In part three the book is back to switching points of view, as the action begins to ramp up. Lois's faculty friend Brad, also an English professor, begins to feel like he will turn into a cheesy love interest but thankfully Lois puts an end to that... (and why she and Carly May are unable to form lasting relationships is never hypothesised fully, both characters displaying a disdain for psychoanalysing themselves, though Lois enjoys telling stories to psychologists.) Lois is writing a sequel to her book, one which hints that something bad may happen to Hannah and Callie as adults, but it seems increasingly likely that the truth is imitating fiction. As the tension ramps up, both girls escape to Canada, to the set for the film, running away into their pasts as a way to escape their present. This is part four and I won't say any more about the plot because the book really does need to be read.
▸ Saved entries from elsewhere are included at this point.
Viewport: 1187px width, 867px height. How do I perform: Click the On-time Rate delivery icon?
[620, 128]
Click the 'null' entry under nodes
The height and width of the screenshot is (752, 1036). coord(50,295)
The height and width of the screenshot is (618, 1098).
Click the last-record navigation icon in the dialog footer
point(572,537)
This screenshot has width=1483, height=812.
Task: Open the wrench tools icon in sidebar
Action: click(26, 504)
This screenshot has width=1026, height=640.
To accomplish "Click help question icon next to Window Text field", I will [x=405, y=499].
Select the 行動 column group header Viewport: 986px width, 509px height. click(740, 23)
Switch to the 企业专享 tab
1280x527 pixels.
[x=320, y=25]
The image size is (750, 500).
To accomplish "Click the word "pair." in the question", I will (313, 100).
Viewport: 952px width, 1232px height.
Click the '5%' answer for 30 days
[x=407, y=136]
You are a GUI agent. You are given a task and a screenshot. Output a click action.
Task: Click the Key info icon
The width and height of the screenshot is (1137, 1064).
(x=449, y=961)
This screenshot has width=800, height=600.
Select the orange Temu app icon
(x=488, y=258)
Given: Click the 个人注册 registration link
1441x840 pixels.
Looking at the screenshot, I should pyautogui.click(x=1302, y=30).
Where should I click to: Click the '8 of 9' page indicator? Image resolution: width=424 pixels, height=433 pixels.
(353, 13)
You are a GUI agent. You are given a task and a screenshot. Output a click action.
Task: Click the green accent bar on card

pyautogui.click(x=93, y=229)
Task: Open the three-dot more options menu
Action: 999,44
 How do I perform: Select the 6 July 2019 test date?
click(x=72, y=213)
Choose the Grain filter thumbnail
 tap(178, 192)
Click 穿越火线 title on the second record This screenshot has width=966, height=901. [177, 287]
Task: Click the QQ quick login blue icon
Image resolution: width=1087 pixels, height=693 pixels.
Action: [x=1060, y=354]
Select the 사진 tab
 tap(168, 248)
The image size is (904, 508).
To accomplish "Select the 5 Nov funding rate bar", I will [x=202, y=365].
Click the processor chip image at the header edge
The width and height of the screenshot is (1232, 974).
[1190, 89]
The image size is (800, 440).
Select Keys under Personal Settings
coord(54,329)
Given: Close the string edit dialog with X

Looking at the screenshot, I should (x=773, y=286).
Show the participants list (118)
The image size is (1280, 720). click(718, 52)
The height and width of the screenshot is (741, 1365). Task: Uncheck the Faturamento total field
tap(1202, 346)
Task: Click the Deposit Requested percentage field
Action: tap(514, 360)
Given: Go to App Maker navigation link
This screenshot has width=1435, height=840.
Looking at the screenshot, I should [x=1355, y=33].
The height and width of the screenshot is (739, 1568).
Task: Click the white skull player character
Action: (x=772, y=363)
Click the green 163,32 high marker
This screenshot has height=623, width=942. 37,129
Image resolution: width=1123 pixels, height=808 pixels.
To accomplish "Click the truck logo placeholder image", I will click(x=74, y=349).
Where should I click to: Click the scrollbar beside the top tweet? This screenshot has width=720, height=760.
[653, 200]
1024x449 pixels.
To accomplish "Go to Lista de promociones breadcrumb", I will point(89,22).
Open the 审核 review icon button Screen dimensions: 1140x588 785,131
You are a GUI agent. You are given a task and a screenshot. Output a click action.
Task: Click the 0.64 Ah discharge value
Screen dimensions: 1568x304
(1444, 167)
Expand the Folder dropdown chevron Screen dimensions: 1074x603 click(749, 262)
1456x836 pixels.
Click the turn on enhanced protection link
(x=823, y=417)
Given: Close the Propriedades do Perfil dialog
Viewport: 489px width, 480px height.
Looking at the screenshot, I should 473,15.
I was very impressed by the writing style of the book. Maggie Mitchell manages to write a crime novel which leans towards a more literary style, and there is hardly a stereotype in sight, though her minor characters pale in comparison to her two leads. Perhaps Mitchell's background as a short story writer is at play here; the careful reader might notice a reverence for specific details and slow pacing that is usually forgotten in a thriller, and perhaps the crime reader might be infuriated by the lack of answers the story's conclusion provides. But I enjoyed this book, and I think I have learnt a lot from Maggie Mitchell's style, so I have given this book four stars out of five.